Guided, formal practices for this year’s C-CAP competitions continue through this week (see schedules, below, and click on “Older Posts” for additional information).
Chef Tim Stutz of Dawn Foods joined C-CAP Arizona executive director Jill Smith at a practice session at Mesquite High School in Chandler.
Skyline High seniors Ericka Hoth and Colby Cable, gluttons for punishment and practice, attended, along with Max Hodge, senior, and Chrystae Rohman, junior, of Basha High School, Kristen Voegtly-Mutch and Trevor Spoerle, both seniors and Andrew Swanson, a junior, all of Perry High School, Caleb Gallman, a junior from Gilbert High School, and Josh Hermann a senior from Mesquite.

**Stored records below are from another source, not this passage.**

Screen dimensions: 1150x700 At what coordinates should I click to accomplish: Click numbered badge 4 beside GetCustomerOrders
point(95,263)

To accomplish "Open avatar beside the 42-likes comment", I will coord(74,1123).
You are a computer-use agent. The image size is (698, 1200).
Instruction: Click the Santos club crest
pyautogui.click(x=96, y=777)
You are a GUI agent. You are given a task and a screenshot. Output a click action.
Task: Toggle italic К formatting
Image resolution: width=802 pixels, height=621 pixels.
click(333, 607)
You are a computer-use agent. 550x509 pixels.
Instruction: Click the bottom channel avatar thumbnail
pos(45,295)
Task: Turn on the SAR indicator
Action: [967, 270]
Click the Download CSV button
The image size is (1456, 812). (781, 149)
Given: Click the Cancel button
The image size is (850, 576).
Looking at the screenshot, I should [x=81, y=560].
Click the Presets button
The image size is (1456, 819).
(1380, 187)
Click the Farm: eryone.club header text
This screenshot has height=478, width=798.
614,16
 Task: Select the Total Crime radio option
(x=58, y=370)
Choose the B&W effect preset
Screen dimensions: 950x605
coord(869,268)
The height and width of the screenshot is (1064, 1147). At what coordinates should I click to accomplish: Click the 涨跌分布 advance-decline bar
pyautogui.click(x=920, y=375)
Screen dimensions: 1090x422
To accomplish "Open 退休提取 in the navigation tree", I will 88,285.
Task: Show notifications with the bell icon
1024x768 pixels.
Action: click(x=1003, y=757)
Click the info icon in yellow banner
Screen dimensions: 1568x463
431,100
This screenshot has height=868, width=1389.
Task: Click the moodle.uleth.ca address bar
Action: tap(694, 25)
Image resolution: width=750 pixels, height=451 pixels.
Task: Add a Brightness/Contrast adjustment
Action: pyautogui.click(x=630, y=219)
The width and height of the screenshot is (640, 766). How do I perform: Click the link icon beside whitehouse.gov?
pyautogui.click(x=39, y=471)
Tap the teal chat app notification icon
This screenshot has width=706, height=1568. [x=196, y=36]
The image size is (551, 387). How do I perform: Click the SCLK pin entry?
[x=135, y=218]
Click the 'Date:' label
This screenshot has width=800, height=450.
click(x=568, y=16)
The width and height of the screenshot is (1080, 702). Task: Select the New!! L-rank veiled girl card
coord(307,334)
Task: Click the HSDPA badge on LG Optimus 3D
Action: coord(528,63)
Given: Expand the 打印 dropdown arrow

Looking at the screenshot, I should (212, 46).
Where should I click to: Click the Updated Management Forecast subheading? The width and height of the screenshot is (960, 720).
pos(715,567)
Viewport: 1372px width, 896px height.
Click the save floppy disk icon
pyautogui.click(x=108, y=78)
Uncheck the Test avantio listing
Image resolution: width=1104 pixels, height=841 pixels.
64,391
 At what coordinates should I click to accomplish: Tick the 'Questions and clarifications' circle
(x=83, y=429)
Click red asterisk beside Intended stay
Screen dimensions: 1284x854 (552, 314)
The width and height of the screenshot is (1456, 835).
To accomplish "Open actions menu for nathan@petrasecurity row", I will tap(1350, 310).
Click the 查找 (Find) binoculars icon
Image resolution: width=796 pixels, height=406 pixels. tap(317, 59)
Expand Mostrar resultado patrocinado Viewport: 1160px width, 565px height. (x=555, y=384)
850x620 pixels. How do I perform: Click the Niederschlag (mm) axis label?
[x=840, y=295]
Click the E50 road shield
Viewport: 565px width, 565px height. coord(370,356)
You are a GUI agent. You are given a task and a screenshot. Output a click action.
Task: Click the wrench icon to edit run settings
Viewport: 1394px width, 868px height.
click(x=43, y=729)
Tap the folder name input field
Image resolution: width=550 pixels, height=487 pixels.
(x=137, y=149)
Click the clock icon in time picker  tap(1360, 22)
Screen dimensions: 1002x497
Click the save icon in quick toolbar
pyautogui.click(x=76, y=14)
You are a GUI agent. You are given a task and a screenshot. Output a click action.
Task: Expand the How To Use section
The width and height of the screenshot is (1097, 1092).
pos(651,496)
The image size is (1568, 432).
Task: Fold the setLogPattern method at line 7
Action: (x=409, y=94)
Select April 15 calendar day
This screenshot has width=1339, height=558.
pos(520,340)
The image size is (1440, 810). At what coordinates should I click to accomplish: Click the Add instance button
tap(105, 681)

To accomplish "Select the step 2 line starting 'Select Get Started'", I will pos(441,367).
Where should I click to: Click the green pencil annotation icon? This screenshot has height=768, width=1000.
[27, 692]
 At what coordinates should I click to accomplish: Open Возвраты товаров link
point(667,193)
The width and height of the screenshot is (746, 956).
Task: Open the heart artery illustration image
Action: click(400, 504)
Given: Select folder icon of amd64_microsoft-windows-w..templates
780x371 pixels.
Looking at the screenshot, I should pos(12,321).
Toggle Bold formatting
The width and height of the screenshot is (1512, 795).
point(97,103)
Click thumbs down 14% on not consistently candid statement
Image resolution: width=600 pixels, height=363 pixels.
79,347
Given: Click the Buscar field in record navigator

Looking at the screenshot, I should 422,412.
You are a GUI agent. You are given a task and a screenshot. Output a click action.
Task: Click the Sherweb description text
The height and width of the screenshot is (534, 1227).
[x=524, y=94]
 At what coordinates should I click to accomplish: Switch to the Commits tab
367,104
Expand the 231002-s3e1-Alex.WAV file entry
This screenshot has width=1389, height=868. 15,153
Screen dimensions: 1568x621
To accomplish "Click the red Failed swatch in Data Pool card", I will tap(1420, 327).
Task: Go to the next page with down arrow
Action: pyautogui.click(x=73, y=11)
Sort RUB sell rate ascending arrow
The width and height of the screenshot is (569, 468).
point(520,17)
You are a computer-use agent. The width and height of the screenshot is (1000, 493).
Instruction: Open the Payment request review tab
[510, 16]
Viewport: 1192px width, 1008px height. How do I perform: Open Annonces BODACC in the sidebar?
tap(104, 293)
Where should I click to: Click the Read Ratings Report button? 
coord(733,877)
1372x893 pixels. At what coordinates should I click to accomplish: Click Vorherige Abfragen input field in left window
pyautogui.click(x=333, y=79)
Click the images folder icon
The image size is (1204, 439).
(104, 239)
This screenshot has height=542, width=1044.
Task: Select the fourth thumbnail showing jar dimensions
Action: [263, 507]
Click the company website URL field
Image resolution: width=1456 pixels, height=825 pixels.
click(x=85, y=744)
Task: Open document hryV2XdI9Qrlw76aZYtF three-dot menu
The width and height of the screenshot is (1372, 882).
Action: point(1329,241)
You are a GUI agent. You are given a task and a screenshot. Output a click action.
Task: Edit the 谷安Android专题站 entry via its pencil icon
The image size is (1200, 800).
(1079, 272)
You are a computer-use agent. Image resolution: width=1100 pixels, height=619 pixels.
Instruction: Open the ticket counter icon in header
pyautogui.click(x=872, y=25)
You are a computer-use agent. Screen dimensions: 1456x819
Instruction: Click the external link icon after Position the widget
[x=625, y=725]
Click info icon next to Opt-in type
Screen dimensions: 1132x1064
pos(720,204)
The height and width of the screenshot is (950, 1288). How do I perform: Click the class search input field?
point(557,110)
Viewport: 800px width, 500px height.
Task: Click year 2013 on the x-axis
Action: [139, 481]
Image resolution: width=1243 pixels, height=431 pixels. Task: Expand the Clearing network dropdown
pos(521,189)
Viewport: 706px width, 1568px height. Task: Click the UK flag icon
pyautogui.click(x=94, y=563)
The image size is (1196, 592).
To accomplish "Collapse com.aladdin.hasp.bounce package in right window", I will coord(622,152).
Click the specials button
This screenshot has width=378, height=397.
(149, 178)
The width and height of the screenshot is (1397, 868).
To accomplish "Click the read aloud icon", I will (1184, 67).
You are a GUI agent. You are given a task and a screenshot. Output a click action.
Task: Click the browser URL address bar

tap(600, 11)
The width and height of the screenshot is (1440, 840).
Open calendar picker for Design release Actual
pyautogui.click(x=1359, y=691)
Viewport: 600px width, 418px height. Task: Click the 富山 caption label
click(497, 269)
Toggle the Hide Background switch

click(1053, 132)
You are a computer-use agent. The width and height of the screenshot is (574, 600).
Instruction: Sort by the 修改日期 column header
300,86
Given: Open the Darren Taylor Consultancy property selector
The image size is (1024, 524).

“It’s trial, error – and practice,” says Chef Stutz, who also reminded participants to remember to taste their food as they prepared and before they presented their plates.
“You need to taste everything, and identify how you can make it better.”
Jill took time to review omelet technique with each student, noting that the classic French technique demanded by the competition is an exacting recipe in which timing is critical.
Explaining that the omelet needs to look and taste exactly right, she adds, “Often, during a job interview, a chef will ask an applicant to make an omelet. It’s a quick way to determine skill and competence levels. It even illustrates an ability to make a good-tasting dish from simple ingredients.”